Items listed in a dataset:

==============================

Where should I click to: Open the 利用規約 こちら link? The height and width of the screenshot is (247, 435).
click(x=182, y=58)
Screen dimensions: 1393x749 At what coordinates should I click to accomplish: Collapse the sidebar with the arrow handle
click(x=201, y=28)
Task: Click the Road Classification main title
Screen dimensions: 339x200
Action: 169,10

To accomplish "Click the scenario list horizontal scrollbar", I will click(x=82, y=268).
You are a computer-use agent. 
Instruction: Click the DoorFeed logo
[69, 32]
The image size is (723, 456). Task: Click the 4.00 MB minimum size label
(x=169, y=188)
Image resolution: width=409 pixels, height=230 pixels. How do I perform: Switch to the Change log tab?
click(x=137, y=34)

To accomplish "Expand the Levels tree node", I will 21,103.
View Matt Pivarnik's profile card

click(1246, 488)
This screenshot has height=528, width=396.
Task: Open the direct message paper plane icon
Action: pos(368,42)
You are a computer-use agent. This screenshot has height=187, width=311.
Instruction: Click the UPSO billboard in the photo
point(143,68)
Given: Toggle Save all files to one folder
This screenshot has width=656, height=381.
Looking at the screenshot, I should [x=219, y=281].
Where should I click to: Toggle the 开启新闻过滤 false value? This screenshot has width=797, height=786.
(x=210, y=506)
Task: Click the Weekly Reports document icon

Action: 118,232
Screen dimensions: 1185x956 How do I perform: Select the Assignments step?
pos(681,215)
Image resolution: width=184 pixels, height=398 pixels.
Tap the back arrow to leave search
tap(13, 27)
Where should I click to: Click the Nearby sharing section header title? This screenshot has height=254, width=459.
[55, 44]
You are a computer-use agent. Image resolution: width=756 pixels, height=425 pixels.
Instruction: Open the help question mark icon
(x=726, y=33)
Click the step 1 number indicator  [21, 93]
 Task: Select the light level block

==============================

**Goal of the exercise**. Whichever lines of the records above hold the word "will" should all be copied out.

**Answer to this problem**.
To accomplish "Click the scenario list horizontal scrollbar", I will click(x=82, y=268).
To accomplish "Expand the Levels tree node", I will 21,103.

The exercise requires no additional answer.